Fisher's geometric model is a well-established (class of) models in population genetics, wherein the organism's phenotype is represented in a geometric setting, as a vector of real-valued parameters. Selection is based on a fitness function (dependant on the phenotype), and random mutations are modelled by random changes to the organism's phenotype. The population is represented as a probability measure over the space of possible phenotypes, representing the proportion of organisms with given phenotype. The applications of these models range from studying adaptation to an environment, to simulating the evolutionary effects of pleiotropy.

In a mutator model with environmental stress, the organisms are differentiated also by their mutation rate, which in some scenarios is allowed to vary as well. Environmental stress is reflected by moving the optimum of the selection function in each generation.

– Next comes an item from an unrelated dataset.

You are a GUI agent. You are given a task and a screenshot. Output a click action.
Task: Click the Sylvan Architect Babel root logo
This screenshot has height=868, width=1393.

In our study we assume a Gaussian selection function, as well as Gaussian mutation operator. Exploiting the various properties of the class of Gaussian functions, such as its stability and closure under various operations, allows us to analytically derive the equilibrium probability measure (with respect to the moving optimum) describing the stable state of a population chasing a shifting (with constant speed) phenotypic optimum. Furthermore, convergence of a population described by any probability measure (be it continuous or singular) to the aforementioned equilibrium may be studied and analytically proven. We have performed studies of interdependence of the model's variables and the ability of the modelled population to survive (as even if there is a theoretical equilibrium state it is not realistic for a population which loses a too big fraction of its headcount in each generation to sustain itself).

The selection of Gaussian mutation and selection has allowed to explicitly derive the closed-form formulas for equilibrium state, as well as has enabled the derivation of closed-form exact formulas for various traits of the population, such as genetic variance or average fitness, as a function of the parameters of the model. We feel that the generality of this model, as well as the mathematical elegance of obtained results (and also of their derivation) yields itself well to the model being used in various diverse population genetic settings. The model may be easily extended as well, we plan on providing a preliminary look (as a case study) on the extension of the model towards studying the impact of mobile elements (such as transposons) on the evolution, and the interplay of the activity of mobile elements, environmental stress and evolution.